I don't think this has been posted anywhere:....

Oh, it's been posted. Was even Tuesday's XLCD comic subject:
http://xkcd.com/1353/

I meant posted at POI factory.

Think first...

Noted computer security guru Bruce Schneier said that this one, rated on a scale of 1 to 10, is an 11 -- a catastrophe...

But before you go out and change all your passwords...

We're already seeing scam e-mails telling people to *click right here* to change your password (some times to services you didn't even know you had). DON'T DO IT!

When you decide to change your password, go directly to the site in question -- don't follow some random link in an e-mail, please!

Some sites/services aren't affected. Poi-factory isn't affected.

And some sites/services haven't gotten their act together yet and patched the problem.

A good test site is from Qualsys, https://www.ssllabs.com/ssltest/

You should probably be thinking about changing passwords on important sites, once those sites have their act together.

And now is a good time to be sure you're not using the same password on multiple sites -- especially multiple important sites. Yes, this is a pain in the ***, but it's important.

What a mess.

--
Nuvi 2460, 680, DATUM Tymserve 2100, Trimble Thunderbolt, Ham radio, Macintosh, Linux, Windows

.

k6rtm wrote:

Some sites/services aren't affected. Poi-factory isn't affected.

Once again, how can this site be affected if secure sign in is not even available?
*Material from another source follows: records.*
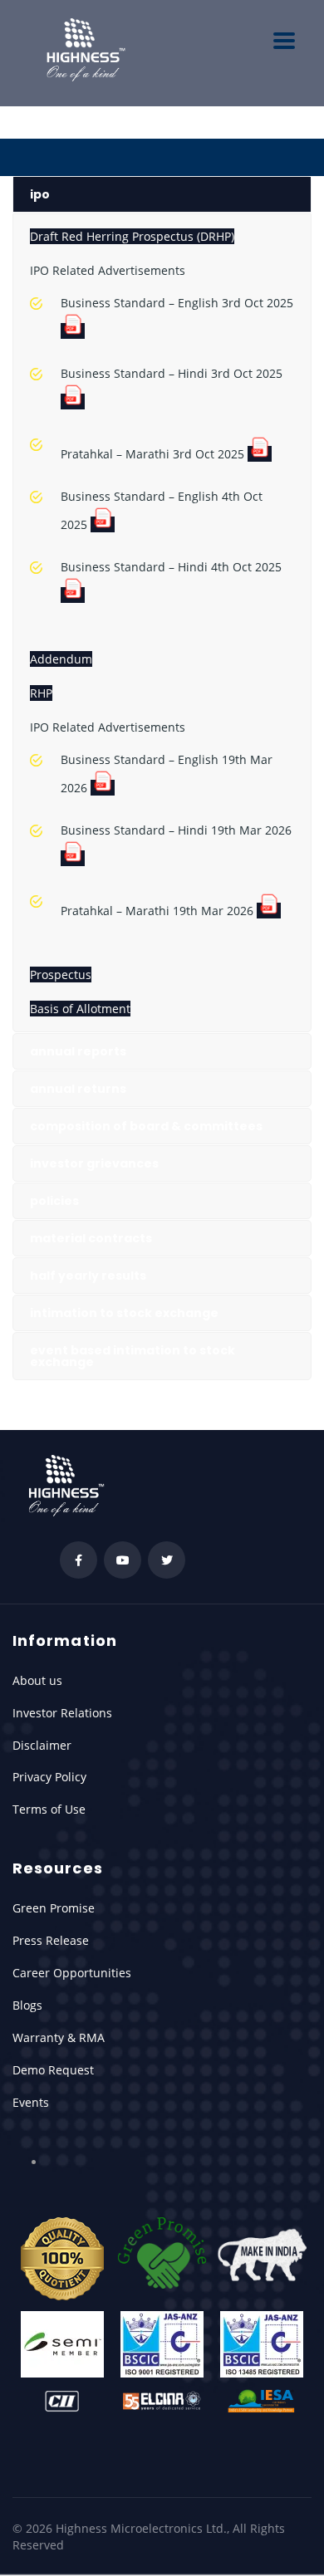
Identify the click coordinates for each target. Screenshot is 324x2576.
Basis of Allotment (80, 1008)
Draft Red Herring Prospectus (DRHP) (132, 236)
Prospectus (60, 974)
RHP (41, 693)
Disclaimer (41, 1745)
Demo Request (53, 2070)
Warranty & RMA (58, 2037)
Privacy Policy (49, 1777)
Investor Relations (62, 1713)
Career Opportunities (71, 1973)
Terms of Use (49, 1809)
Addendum (61, 659)
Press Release (50, 1940)
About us (37, 1680)
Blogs (27, 2005)
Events (30, 2102)
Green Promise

by more than one site per host...

chewbacca wrote:
k6rtm wrote:

Some sites/services aren't affected. Poi-factory isn't affected.

Once again, how can this site be affected if secure sign in is not even available?

If the server hosting this site also hosted another site that used Open SSL, an attacker could dump the server's memory via the other site, and still get information from this site.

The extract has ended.